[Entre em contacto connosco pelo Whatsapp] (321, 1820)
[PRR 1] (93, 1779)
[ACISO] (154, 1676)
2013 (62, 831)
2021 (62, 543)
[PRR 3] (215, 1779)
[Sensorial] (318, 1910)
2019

EXERCISE DIRECTIONS :: Taking the listing above, write all of it out exactly.

SOLVED PROBLEM ::
[Entre em contacto connosco pelo Whatsapp] (321, 1820)
[PRR 1] (93, 1779)
[ACISO] (154, 1676)
2013 (62, 831)
2021 (62, 543)
[PRR 3] (215, 1779)
[Sensorial] (318, 1910)
2019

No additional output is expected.